Coldman A J, Braun T, Gallagher R P
Cancer Control Agency of British Columbia, Vancouver, Canada.
J Epidemiol Community Health. 1988 Dec;42(4):390-5. doi: 10.1136/jech.42.4.390.
Methodology is developed to classify ethnic status by name using a simple probabilistic model. This method involves the consideration of four rules which may be used to classify individuals using three name components (first, middle and last names). In order to do this, conditional probabilities of ethnic status are estimated from a sample in which the ethnic status is known. Using a split sample technique the sensitivity and specificity of this methodology were examined in a data set of death registrations. Each of the classification rules performed well on the data from which they were constructed but were not as efficient when applied to another population.
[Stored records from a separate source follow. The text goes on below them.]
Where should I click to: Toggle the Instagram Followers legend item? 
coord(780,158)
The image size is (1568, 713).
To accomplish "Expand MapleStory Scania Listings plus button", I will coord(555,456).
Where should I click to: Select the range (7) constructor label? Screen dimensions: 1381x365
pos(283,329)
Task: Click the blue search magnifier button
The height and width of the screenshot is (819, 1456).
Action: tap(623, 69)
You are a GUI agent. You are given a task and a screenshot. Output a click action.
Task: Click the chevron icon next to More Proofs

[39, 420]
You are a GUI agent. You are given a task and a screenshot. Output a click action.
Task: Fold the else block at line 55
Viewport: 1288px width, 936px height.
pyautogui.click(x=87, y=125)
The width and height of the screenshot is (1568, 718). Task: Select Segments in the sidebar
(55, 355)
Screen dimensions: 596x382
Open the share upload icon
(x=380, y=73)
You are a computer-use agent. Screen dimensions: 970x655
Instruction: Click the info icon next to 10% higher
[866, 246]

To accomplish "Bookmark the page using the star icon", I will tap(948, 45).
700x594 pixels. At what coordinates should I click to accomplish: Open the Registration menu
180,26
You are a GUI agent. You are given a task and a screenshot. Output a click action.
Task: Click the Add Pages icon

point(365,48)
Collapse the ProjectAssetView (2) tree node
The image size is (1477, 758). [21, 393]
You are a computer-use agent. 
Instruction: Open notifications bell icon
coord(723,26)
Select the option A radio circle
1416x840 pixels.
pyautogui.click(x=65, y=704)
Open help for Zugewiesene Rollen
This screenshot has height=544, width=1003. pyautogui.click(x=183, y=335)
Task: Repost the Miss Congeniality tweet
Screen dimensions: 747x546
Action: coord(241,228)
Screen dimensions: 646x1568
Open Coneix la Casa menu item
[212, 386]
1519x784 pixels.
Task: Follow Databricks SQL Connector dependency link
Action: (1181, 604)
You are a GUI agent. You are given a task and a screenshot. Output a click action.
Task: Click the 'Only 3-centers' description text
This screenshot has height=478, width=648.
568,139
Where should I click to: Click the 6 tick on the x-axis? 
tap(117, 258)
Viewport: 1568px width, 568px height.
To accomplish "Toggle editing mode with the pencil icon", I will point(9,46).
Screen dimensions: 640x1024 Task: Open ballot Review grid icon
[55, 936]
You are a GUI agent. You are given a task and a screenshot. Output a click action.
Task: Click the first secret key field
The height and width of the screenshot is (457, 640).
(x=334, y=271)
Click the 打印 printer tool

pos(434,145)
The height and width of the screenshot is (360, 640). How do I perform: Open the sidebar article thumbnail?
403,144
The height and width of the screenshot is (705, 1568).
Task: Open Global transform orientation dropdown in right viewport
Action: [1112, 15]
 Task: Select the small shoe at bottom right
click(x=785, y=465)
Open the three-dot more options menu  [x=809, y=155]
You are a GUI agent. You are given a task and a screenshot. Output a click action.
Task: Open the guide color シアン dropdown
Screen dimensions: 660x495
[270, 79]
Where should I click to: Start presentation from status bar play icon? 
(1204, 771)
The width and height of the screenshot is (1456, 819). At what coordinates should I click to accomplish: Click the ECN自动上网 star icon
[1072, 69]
Nevertheless a model (linear), in which the sum of the conditional probabilities of each home component is used, achieved a sensitivity and specificity of 97% and 100% respectively in males and 89% and 100% in females.
已开发出一种方法,通过使用简单的概率模型按姓名对种族身份进行分类。该方法涉及考虑四条规则,这些规则可用于利用三个姓名组成部分(名字、中间名和姓氏)对个人进行分类。为了做到这一点,从已知种族身份的样本中估计种族身份的条件概率。使用拆分样本技术,在死亡登记数据集上检验了该方法的敏感性和特异性。每个分类规则在构建它们的数据上表现良好,但应用于另一人群时效率不高。然而,一个模型(线性模型),其中使用每个家乡组成部分的条件概率之和,在男性中分别实现了97%的敏感性和100%的特异性,在女性中分别为89%和100%。